Cities of Sanctuary offering asylum date back thousands of years and have been associated with the moral core of Christian, Muslim, Jewish, Buddhist, Hindu, Sikh and other religious traditions. The City of Sanctuary movement in the United States goes back to 1979, when Los Angeles introduced a policy banning police officers from asking arrestees about their immigration status. Throughout the 1980s this was replicated in many states and hundreds of religious congregations hid and transported refugees fleeing conflict and US-backed death squads in Honduras, El Salvador and Guatemala. At the movement’s height it operated an underground railroad reminiscent of the one which operated during the Trans-Atlantic Slave Trade to smuggle Africans to Canada. In the 1980s, more than 500 congregations were secretly hosting refugees, moving them from Mexico to find sanctuary in cities across the United States.

Today, there are over 200 sanctuary cities spanning the United States; the last outposts of a principle treasured and upheld by a powerful, national movement. They’re already under siege from Trump’s administration and later in the series we’ll be looking at how students are defending sanctuary campuses. This week though, we’re interviewing Peter Pedemonti, co-founder and director of the New Sanctuary Movement in Philadelphia (NSM). This migrant-led, inter-faith organisation is developing a rapid response systems to raids, taking the sanctuary movement out into the streets.

### Problems and tasks
1. Name every religious tradition that the passage on sanctuary cities mentions.
2. Print everything in the records from the line containing "Click the clock history badge showing 3" down to the end of the records, both ends included. Leave the pictures out.

### Extracted data
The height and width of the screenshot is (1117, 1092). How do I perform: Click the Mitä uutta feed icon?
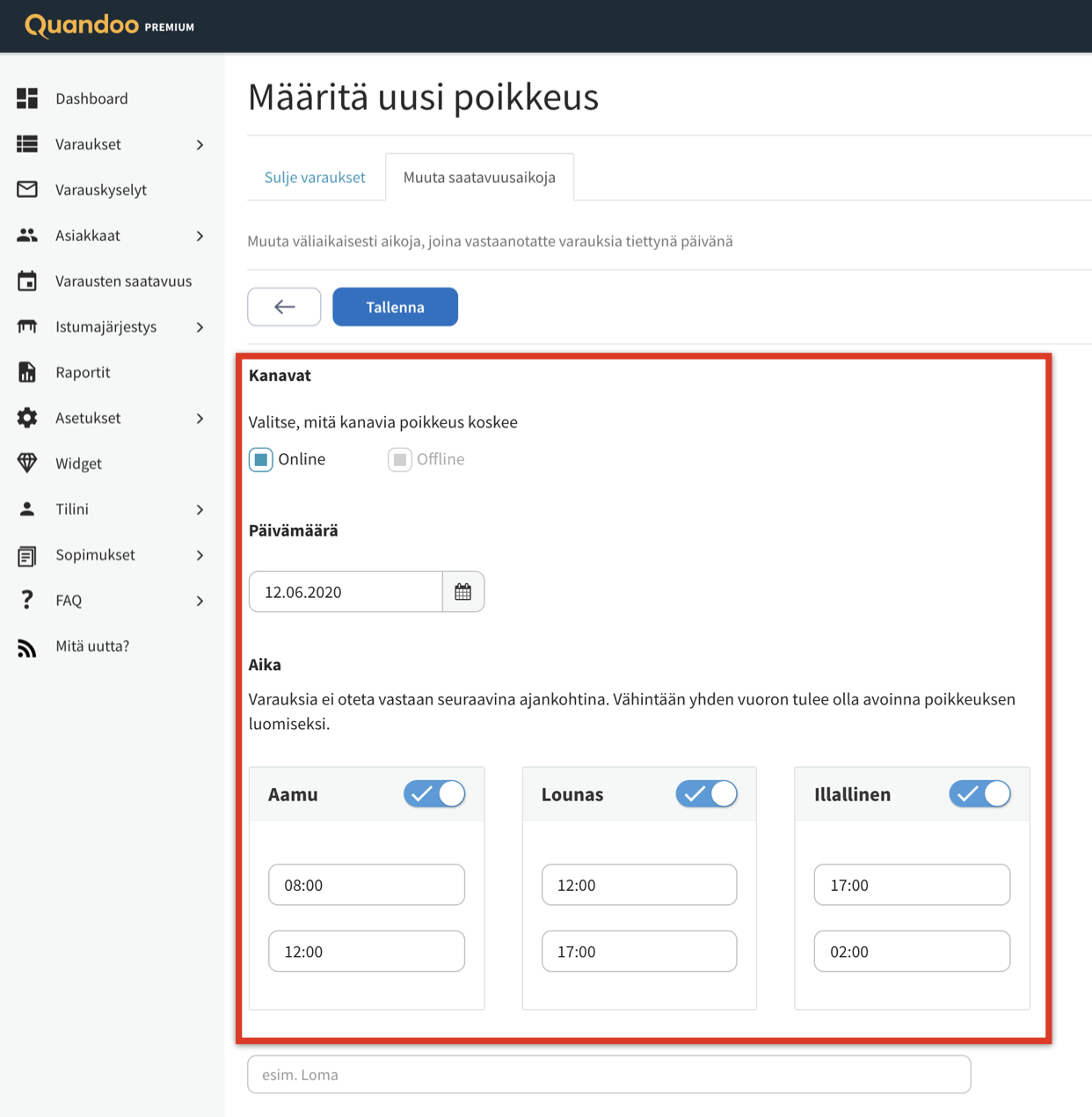coord(27,648)
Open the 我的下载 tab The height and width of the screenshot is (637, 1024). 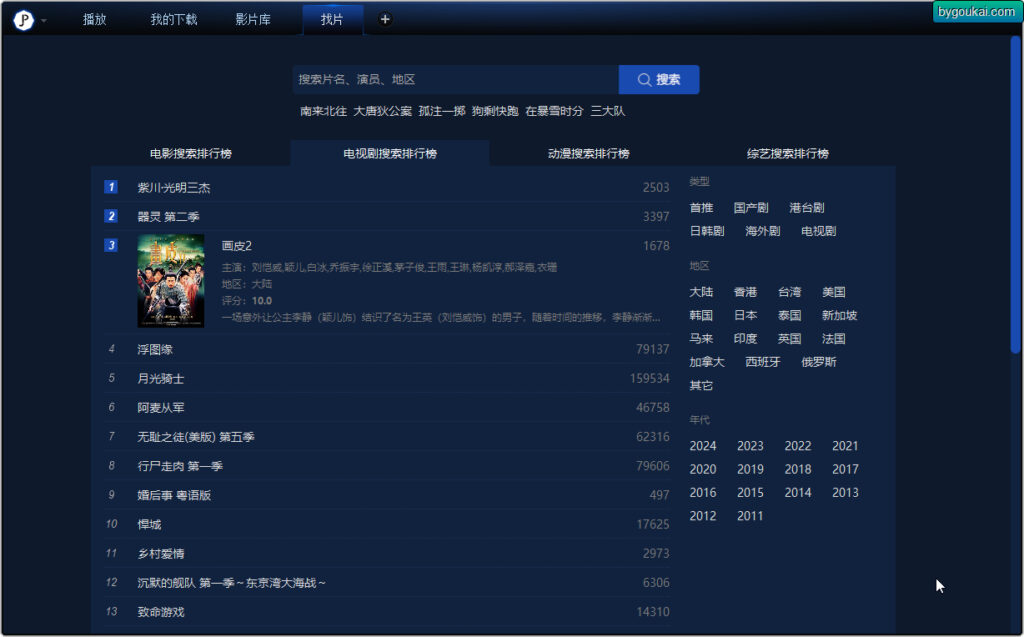174,20
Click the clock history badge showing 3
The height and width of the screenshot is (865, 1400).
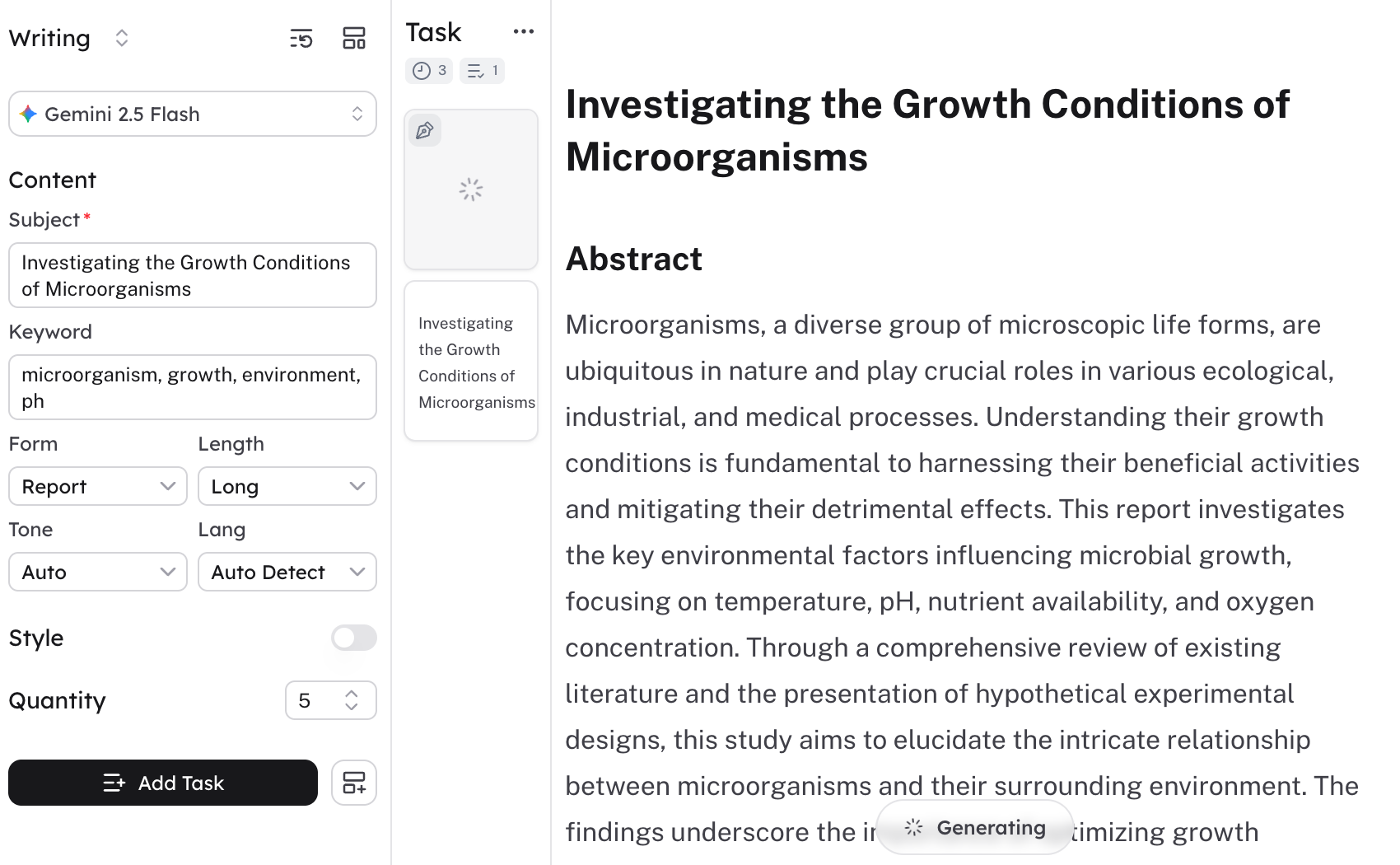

### In response
1. Christian, Muslim, Jewish, Buddhist, Hindu, Sikh

2.
Click the clock history badge showing 3
The height and width of the screenshot is (865, 1400).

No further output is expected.